A campaign video released Sunday paints a picture of Bloomberg as a self-made businessman who becomes mayor in the wake of 9/11, then "put his money where his heart is" by funding the movement to end gun violence and support environmental causes.
He had initially ruled out a presidential run in March, saying that while he believed that he would defeat President Trump in a general election, he was "clear-eyed about the difficulty of winning the Democratic nomination in such a crowded field."
His decision to join the race less than three months before voters start to cast ballots is a reflection of his view that the current field of Democratic candidates is not positioned to defeat Trump in a general election and that a candidate with his experience and centrist politics would have a better chance of doing so.
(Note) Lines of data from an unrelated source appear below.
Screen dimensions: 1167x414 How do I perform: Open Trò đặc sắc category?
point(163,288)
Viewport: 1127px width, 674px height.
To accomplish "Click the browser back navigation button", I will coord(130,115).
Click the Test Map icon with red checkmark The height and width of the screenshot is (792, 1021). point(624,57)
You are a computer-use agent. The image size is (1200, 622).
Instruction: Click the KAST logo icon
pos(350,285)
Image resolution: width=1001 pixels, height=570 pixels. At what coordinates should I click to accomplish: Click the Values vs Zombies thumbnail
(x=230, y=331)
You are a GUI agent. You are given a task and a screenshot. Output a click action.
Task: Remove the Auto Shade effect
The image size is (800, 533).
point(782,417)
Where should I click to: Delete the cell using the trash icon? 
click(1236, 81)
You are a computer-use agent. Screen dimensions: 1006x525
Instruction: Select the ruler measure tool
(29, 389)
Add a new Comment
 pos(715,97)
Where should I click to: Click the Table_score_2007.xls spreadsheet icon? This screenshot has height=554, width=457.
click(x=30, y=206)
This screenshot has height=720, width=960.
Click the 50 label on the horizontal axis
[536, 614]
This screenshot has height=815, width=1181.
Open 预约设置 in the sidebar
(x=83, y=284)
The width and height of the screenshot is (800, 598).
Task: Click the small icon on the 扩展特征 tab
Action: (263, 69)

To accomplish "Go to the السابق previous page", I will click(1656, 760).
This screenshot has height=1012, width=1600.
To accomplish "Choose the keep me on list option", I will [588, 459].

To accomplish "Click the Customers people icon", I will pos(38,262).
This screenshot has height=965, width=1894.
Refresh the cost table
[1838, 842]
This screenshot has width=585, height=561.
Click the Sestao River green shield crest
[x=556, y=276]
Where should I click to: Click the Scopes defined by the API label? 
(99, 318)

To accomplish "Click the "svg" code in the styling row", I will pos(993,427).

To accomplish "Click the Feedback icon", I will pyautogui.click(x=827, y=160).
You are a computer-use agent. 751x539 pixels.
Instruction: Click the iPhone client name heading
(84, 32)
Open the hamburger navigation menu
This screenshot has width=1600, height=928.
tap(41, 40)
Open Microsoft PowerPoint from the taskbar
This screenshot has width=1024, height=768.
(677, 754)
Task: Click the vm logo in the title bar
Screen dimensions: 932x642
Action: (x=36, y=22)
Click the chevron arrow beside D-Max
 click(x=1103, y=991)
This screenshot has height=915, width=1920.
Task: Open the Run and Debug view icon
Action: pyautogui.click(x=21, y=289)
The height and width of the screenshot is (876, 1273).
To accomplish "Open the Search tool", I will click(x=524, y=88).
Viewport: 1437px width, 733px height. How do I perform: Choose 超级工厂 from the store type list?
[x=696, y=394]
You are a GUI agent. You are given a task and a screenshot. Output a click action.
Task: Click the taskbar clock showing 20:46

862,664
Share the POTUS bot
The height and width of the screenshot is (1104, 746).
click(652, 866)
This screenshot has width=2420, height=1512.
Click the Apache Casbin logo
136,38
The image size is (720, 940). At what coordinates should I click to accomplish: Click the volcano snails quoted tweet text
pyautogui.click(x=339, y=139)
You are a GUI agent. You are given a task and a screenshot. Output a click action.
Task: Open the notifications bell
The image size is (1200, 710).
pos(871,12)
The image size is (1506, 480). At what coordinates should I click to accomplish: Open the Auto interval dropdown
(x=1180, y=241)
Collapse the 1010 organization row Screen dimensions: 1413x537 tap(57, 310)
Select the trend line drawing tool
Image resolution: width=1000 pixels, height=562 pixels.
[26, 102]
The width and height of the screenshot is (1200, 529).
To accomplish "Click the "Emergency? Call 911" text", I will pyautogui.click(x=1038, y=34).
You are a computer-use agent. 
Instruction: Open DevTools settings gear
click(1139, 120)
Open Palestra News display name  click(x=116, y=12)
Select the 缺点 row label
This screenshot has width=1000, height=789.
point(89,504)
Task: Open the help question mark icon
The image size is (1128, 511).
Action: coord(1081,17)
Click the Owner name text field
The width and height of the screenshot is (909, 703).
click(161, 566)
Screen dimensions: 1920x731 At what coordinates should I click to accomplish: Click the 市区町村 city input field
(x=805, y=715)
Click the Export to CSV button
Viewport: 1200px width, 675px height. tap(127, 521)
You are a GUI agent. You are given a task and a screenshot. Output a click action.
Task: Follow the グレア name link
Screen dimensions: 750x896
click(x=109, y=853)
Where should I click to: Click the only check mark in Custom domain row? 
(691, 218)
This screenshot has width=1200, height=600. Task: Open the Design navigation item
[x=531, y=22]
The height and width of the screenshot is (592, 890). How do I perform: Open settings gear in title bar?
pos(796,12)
Bloomberg is one of the world's richest men and will enter the campaign with unparalleled financial resources to tap. Yet he will be self-funding a presidential bid at a time when many in the Democratic Party have shown skepticism toward self-funding candidates. Another billionaire and deep-pocketed donor to Democratic causes, Tom Steyer, entered the race in July.
Bloomberg had been actively preparing to launch a presidential bid for some time and in recent weeks had filed to appear on ballots in several states, raising speculation that he would indeed join the race. His advisers have said that he plans to skip the first four nominating contests, in Iowa, New Hampshire, South Carolina and Nevada, and will instead focus on the delegate-rich states on Super Tuesday.
He was first elected mayor as a Republican in 2001 and was a Republican for much of his political career. Bloomberg registered as an independent in 2007 and rejoined the Democratic Party in October 2018.
Bloomberg is the latest Democrat to make a late entry to the race. Former Massachusetts Gov. Deval Patrick joined the race in November and is also charting a centrist bid.